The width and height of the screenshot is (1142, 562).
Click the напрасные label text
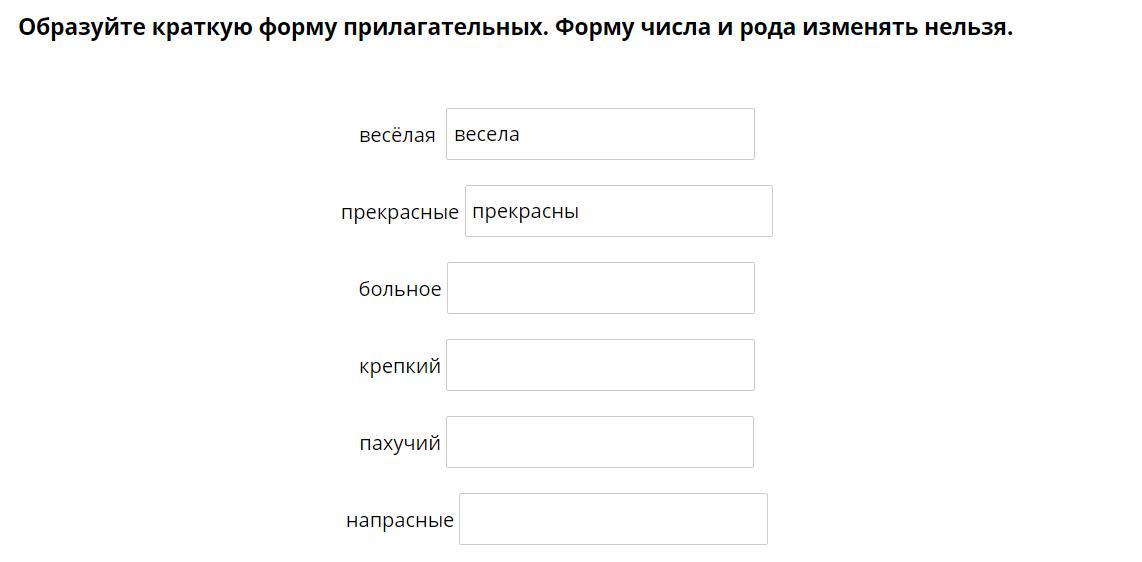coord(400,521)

* * *

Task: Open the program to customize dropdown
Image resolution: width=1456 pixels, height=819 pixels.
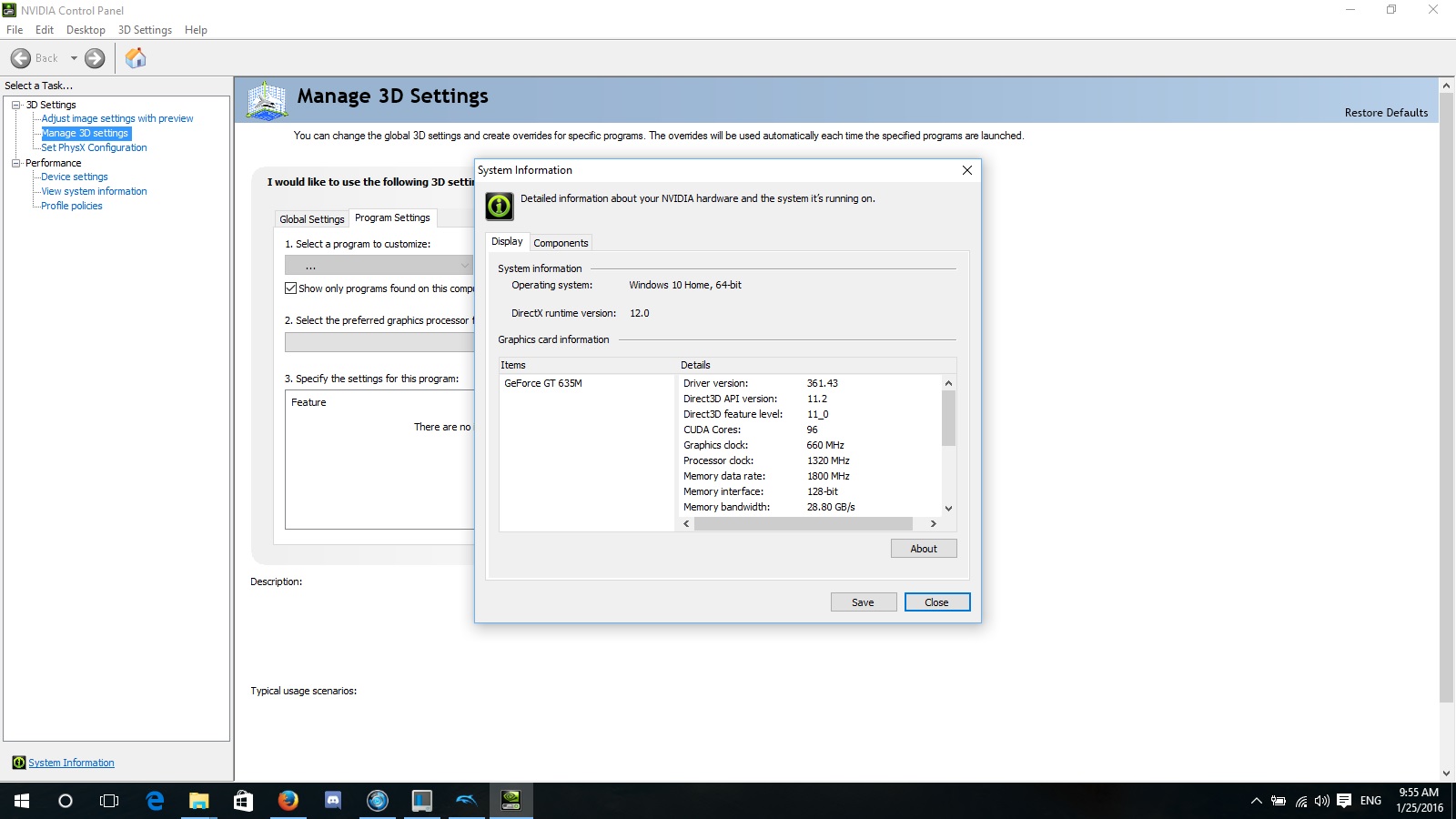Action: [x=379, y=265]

* * *

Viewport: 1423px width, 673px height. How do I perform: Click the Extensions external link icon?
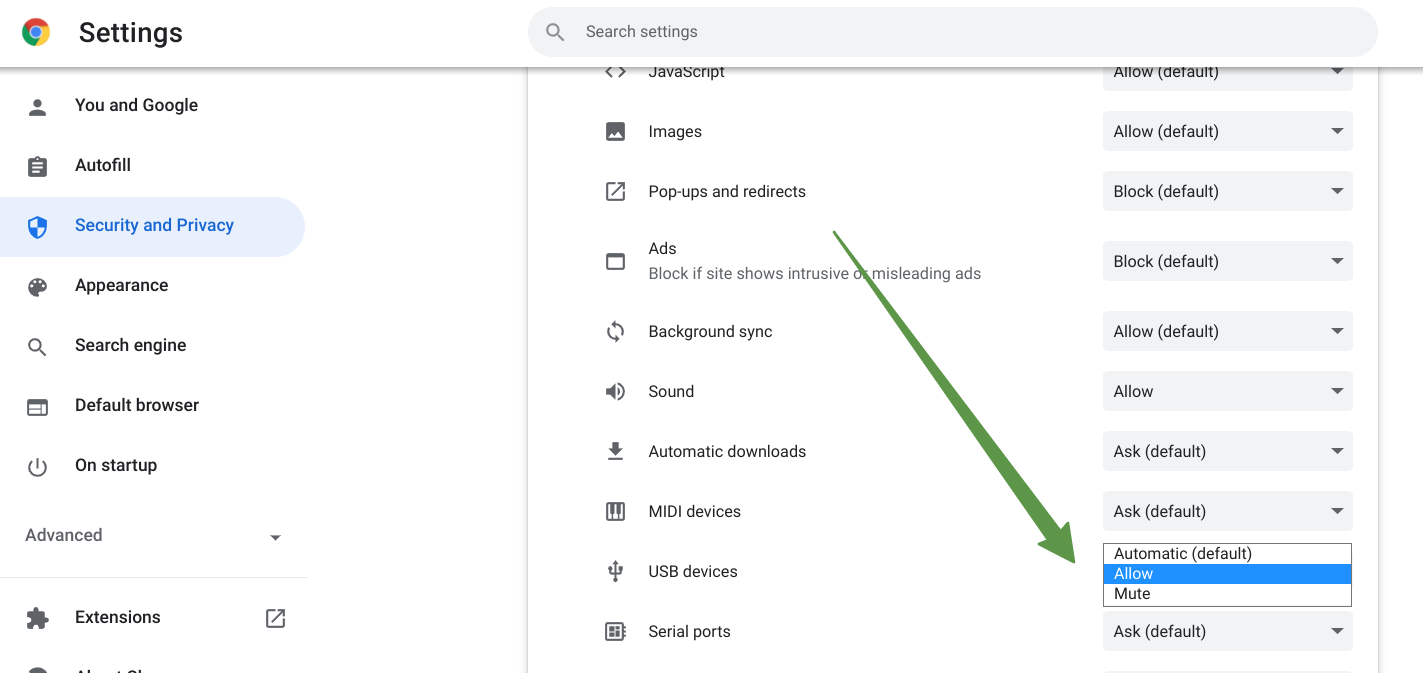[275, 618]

Request: Set down everything in the records from the line containing "The width and" down to the line containing "coord(400,521)", with both of those lines included. Omit the pictures.

Completed exercise:
The width and height of the screenshot is (1142, 562).
Click the напрасные label text
coord(400,521)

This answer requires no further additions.